TASK BRIEF:
Put every line of the material from the line containing "Viewport: 1066px width, 531px height." through the last line into a Markdown table with the columns Row and Text, leaving out blank lines.

DATASET EXCERPTS:
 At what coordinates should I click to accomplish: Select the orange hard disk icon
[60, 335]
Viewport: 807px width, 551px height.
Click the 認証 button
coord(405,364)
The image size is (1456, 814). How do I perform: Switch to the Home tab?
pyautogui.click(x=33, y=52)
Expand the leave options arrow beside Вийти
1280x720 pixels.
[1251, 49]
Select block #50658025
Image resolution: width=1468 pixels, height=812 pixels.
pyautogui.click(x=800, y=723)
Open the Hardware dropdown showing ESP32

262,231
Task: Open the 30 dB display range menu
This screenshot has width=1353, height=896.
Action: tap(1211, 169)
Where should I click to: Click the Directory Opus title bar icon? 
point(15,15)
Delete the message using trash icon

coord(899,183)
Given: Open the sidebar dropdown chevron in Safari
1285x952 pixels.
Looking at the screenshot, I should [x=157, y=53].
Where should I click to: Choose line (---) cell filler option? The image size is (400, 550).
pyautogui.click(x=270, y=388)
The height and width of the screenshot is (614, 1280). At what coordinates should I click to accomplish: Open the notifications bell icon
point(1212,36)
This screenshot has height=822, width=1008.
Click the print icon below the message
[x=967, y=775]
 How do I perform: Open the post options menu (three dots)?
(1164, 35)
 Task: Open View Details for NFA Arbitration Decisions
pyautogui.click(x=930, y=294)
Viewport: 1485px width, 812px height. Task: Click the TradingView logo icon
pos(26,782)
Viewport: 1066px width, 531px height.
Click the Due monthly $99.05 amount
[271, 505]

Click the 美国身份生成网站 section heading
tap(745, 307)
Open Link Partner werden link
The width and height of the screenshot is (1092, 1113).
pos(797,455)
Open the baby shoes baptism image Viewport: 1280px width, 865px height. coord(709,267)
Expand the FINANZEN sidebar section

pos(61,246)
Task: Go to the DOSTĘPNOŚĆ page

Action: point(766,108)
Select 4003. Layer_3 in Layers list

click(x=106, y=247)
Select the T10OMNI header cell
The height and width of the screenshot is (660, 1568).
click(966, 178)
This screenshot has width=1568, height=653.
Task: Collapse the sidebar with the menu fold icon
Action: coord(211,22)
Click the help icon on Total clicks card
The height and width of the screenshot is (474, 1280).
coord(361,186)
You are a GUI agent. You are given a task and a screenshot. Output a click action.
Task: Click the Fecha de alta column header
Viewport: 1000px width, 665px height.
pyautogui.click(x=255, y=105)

SOLUTION FOR THIS TASK:
| Row | Text |
|---|---|
| 1 | Viewport: 1066px width, 531px height. |
| 2 | Click the Due monthly $99.05 amount |
| 3 | [271, 505] |
| 4 | Click the 美国身份生成网站 section heading |
| 5 | tap(745, 307) |
| 6 | Open Link Partner werden link |
| 7 | The width and height of the screenshot is (1092, 1113). |
| 8 | pos(797,455) |
| 9 | Open the baby shoes baptism image Viewport: 1280px width, 865px height. coord(709,267) |
| 10 | Expand the FINANZEN sidebar section |
| 11 | pos(61,246) |
| 12 | Task: Go to the DOSTĘPNOŚĆ page |
| 13 | Action: point(766,108) |
| 14 | Select 4003. Layer_3 in Layers list |
| 15 | click(x=106, y=247) |
| 16 | Select the T10OMNI header cell |
| 17 | The height and width of the screenshot is (660, 1568). |
| 18 | click(966, 178) |
| 19 | This screenshot has width=1568, height=653. |
| 20 | Task: Collapse the sidebar with the menu fold icon |
| 21 | Action: coord(211,22) |
| 22 | Click the help icon on Total clicks card |
| 23 | The height and width of the screenshot is (474, 1280). |
| 24 | coord(361,186) |
| 25 | You are a GUI agent. You are given a task and a screenshot. Output a click action. |
| 26 | Task: Click the Fecha de alta column header |
| 27 | Viewport: 1000px width, 665px height. |
| 28 | pyautogui.click(x=255, y=105) |